Anteontem, Bolsonaro usou o Twitter para dizer que “a esquerda sofreu uma histórica derrota nessas eleições, numa clara sinalização de que a onda conservadora chegou em 2018 para ficar”.

“Para 2022 a certeza de que, nas urnas, consolidaremos nossa democracia com um sistema eleitoral aperfeiçoado. Deus, pátria e família”, escreveu, em uma manifestação que agrega tanto a visão defendida por militares como a dos chamados olavistas.

Ontem, o ministro da Secretaria de Governo, Luiz Eduardo Ramos, também a rede social para dizer que a “a esquerda saiu derrotada”.

Advogado da aproximação de Bolsonaro com o chamado centrão, ele listou números que mostram o avanço de PSD, PP, DEM e MDB nas prefeituras.
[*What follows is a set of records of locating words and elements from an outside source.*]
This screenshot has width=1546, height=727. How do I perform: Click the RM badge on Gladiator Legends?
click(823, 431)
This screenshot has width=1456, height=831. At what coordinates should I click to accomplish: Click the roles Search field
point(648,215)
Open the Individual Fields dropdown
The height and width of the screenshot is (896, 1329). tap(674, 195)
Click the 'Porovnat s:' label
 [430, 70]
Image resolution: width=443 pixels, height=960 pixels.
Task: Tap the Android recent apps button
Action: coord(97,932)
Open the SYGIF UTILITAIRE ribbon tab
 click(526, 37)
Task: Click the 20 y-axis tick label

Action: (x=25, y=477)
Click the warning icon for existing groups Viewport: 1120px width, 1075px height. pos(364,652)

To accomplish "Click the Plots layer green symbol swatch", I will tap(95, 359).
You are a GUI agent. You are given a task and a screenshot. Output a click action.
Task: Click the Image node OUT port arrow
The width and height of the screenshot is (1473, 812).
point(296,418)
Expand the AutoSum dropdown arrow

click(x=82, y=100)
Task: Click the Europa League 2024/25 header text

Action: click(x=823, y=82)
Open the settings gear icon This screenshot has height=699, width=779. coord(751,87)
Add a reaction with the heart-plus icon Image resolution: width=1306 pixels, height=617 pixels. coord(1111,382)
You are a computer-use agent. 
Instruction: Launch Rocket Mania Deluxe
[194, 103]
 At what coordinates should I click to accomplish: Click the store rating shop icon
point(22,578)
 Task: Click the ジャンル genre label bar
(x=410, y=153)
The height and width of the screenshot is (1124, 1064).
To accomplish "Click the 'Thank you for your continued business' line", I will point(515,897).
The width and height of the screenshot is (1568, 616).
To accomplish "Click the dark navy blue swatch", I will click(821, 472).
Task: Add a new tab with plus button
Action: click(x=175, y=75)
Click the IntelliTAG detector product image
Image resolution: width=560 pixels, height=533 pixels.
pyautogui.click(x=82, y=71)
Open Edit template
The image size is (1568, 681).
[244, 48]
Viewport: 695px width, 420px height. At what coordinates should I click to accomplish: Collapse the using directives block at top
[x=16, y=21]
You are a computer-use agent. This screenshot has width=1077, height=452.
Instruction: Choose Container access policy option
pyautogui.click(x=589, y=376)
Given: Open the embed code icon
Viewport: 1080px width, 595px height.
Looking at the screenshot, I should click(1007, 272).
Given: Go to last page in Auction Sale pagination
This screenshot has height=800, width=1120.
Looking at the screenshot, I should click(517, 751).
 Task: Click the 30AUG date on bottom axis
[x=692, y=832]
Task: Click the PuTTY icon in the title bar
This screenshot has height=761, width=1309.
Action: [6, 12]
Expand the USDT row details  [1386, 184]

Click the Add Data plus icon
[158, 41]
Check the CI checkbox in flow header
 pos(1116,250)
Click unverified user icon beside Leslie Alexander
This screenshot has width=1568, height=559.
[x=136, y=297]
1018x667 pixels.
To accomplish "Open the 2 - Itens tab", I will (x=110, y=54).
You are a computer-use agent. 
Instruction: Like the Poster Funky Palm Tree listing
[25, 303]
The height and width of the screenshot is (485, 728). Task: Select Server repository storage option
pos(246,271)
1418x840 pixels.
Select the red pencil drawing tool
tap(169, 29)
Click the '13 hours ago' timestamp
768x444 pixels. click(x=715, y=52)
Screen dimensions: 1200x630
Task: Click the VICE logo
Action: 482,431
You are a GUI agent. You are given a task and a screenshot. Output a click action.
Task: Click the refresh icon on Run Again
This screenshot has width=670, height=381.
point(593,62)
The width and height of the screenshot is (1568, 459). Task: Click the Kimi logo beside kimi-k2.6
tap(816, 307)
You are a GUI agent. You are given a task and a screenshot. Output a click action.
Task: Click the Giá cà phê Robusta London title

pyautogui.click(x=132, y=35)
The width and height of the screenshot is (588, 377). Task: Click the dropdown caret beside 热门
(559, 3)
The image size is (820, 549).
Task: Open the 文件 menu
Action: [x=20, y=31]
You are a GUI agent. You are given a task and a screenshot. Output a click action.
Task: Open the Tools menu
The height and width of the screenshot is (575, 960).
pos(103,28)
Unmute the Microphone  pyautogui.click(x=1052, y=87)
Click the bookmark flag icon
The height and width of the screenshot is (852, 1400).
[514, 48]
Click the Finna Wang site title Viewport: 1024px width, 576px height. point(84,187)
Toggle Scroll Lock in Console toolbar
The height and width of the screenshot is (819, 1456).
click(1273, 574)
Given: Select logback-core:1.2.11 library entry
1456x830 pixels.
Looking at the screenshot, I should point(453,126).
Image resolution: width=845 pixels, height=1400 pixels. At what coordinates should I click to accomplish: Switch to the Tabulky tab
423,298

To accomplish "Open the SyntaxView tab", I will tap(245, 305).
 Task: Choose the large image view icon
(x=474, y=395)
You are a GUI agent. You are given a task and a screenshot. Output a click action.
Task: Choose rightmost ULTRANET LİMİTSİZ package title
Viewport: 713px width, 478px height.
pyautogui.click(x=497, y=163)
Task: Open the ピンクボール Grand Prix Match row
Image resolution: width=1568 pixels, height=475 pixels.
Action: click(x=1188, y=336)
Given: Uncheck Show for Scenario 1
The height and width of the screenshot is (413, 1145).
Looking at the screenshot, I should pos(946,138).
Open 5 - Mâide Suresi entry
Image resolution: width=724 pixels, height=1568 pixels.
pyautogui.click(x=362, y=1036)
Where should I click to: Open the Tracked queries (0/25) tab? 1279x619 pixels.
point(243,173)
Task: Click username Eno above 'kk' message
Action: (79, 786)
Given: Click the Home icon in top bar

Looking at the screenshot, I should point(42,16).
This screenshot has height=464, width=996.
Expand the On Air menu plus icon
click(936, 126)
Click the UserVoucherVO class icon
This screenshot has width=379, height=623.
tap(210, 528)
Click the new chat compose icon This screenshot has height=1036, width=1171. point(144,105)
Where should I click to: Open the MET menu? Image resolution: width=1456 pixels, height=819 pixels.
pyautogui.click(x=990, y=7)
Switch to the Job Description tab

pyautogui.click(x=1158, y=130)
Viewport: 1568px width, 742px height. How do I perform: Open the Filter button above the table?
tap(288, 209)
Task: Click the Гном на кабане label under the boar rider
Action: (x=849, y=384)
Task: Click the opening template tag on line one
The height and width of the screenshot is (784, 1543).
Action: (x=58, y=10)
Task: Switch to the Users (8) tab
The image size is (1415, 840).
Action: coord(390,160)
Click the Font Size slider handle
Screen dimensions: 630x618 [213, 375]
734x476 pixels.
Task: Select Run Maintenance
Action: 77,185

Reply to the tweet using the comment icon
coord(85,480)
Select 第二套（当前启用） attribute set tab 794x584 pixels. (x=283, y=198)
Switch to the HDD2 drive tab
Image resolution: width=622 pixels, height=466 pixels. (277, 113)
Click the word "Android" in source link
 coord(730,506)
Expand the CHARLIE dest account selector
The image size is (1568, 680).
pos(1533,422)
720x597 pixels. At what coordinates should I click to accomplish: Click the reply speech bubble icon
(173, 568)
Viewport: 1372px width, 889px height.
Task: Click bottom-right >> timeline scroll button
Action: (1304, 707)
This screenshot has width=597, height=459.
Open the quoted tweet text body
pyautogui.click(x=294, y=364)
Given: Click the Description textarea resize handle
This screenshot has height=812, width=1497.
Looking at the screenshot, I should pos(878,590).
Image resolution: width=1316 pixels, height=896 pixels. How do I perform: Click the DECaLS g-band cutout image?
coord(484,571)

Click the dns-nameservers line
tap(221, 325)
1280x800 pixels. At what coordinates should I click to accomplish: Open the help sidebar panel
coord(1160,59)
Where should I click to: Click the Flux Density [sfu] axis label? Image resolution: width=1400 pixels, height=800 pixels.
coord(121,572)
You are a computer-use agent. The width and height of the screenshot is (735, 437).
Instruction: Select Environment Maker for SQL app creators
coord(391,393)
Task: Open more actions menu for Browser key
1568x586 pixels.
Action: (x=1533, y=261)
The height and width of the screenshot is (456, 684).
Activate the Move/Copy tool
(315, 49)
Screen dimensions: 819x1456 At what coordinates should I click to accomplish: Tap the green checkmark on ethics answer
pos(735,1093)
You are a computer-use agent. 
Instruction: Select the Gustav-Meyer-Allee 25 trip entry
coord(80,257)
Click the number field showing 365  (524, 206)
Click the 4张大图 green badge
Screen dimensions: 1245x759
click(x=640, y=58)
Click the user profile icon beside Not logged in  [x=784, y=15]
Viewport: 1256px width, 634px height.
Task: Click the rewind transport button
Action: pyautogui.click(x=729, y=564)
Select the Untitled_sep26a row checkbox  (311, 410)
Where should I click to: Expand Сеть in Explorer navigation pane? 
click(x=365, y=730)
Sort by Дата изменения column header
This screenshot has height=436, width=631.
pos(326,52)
“Conclusão: esses dados mostram que a esquerda perdeu muito espaço no cenário político. Além disso, os partidos aliados às pautas e ideais do governo Bolsonaro saíram vitoriosos!”, escreveu.

Líder do governo na Câmara, deputado Ricardo Barros (PP-PR), rebateu as análises de que Bolsonaro saiu derrotado da eleição municipal e afirmou que o grande perdedor é o PT. “O bolsonarismo caiu? Como ele caiu, se nem existia na eleição passada?”, questionou, em entrevista ao Valor.

Aliados do presidente, como o deputado Celso Russomanno (Republicanos-SP) e o coronel Menezes (Patriota), ficaram de fora do segundo turno em São Paulo e Manaus, mas Barros repete o argumento, já usado por Bolsonaro nas redes sociais, de que os petistas foram os derrotados nesta eleição. Para o líder do governo, que integra o Centrão se os apoiadores do grupo mais “ideológico” não tiveram tanto sucesso nas urnas, os partidos que compõem a base congressual saíram maiores.

Em sua manifestação no Twitter, Bolsonaro também aproveitou para cutucar o governador João Doria, potencial rival em 2022. “Há quatro anos, Geraldo Alckmin elegeu João Doria prefeito de São Paulo no primeiro turno”, disse. “Dois anos depois Alckmin obteve apenas 4,7% dos votos na disputa presidencial.”